ECLI:NL:RBDHA:2025:18000 - Rechtbank Den Haag - 30 september 2025

Uitspraak

ECLI:NL:RBDHA:2025:1800030 september 2025

Uitspraak inhoud

Zittingsplaats Arnhem

Bestuursrecht

zaaknummer: NL25.44661

(gemachtigde: mr. F. Boone),

en

(gemachtigde: mr. J. Kaikai).

Procesverloop

Bij besluit van 10 september 2025 (het bestreden besluit) heeft de minister aan eiser de maatregel van bewaring op grond van artikel 59, eerste lid, aanhef en onder a, van de Vreemdelingenwet 2000 (Vw 2000) opgelegd.

Eiser heeft tegen het bestreden besluit beroep ingesteld. Dit beroep moet tevens worden aangemerkt als een verzoek om toekenning van schadevergoeding.

De minister heeft op 20 september 2025 de maatregel van bewaring opgeheven, omdat hij is uitgezet naar Saoedi-Arabië.

De rechtbank heeft het beroep op 23 september 2025 op zitting behandeld. Eiser en zijn gemachtigde zijn, met bericht van verhindering, niet verschenen. De minister heeft zich laten vertegenwoordigen door zijn gemachtigde.

Overwegingen

Toetsingskader

  1. Omdat de bewaring is opgeheven, beperkt de beoordeling zich in deze zaak tot de vraag of aan eiser schadevergoeding moet worden toegekend. In dit verband moet de vraag worden beantwoord of de tenuitvoerlegging van de maatregel van bewaring op enig moment voorafgaande aan de opheffing daarvan onrechtmatig is geweest. Op grond van artikel 106 van de Vw 2000 kan de rechtbank indien de bewaring al is opgeheven vóór de behandeling van het verzoek om opheffing van de bewaring aan eiser een schadevergoeding ten laste van de Staat toekennen.
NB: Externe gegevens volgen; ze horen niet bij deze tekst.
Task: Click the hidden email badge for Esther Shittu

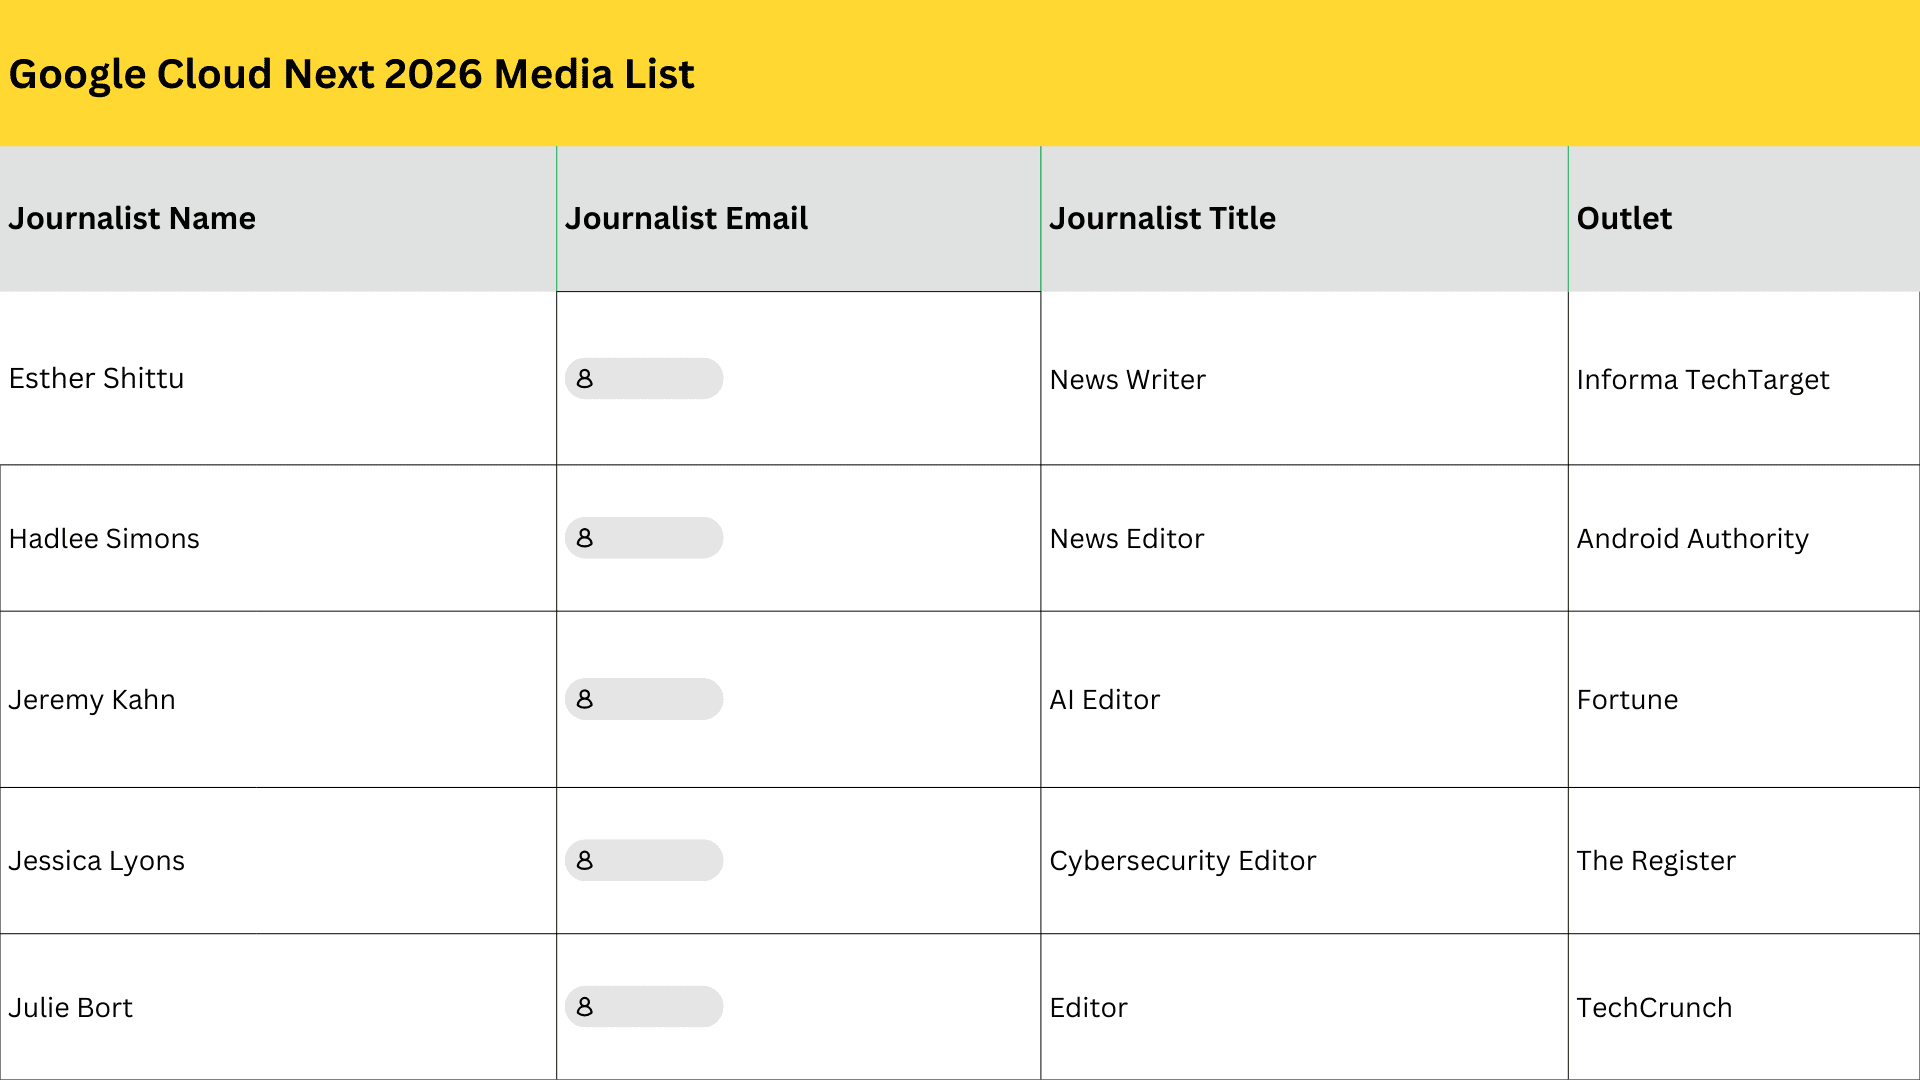Action: (644, 379)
Heeft de minister eiser op de juiste wijze staandegehouden?

  1. Eiser betoogt dat de staandehouding niet rechtmatig is verlopen. Eiser is in het asielzoekerscentrum staande gehouden, waarbij medewerkers van Dienst Vervoer en ondersteuning (DV&O) en een politieagent aanwezig waren. In het proces-verbaal van staandehouding overbrenging en overdracht (M105) volgt echter niet wie deze andere medewerkers van DV&O zijn. Daardoor kan niet worden vastgesteld of zij bevoegd waren om eiser staande te houden. Dit is een gebrek.
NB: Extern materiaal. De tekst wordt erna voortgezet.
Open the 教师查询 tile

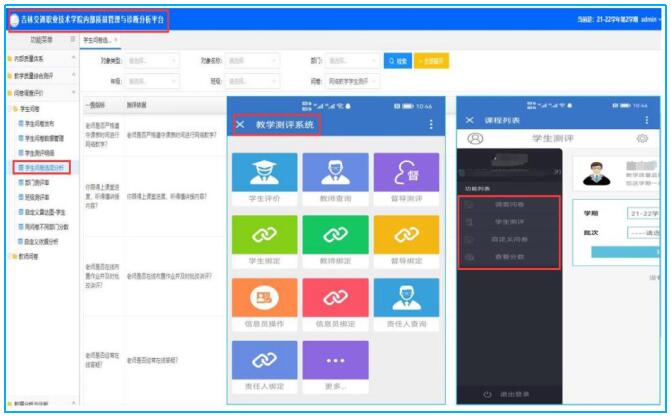click(x=335, y=177)
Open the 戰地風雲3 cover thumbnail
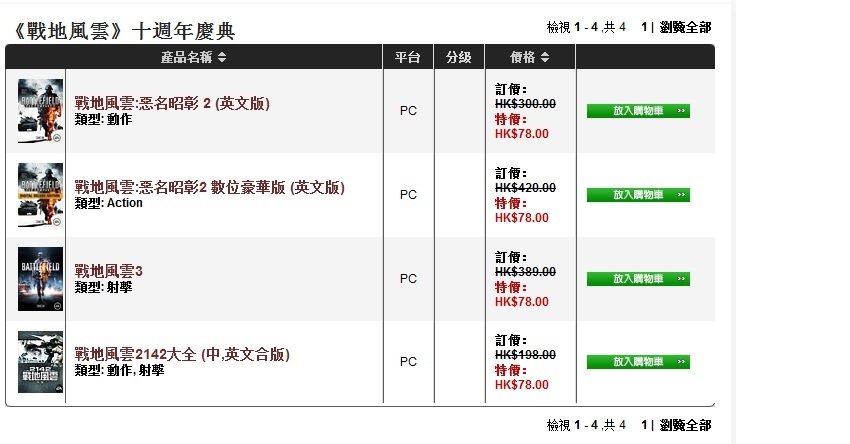 (x=40, y=279)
2.1. Deze beroepsgrond slaagt niet. De rechtbank stelt vast dat de machtiging tot binnentreden in een woning is afgegeven aan een bij naam genoemde brigadier van de politie eenheid Amsterdam. In deze machtiging staat dat voor zover het doel van het binnentreden dit vereist degene die bevoegd is zonder toestemming van de bewoner binnen kan treden en zich door anderen kan doen vergezellen. Deze brigadier heeft zich laten vergezellen door medewerkers van DV&O. Dat is toegestaan op grond van de door de hulpofficier van justitie afgegeven machtiging.[1] Verder is van belang dat uit het proces-verbaal van binnentreden woning ter inbewaringstelling uitzetting van 10 september 2025 volgt dat de bevoegde persoon en bij naam genoemde persoon als eerste de woning is binnengetreden.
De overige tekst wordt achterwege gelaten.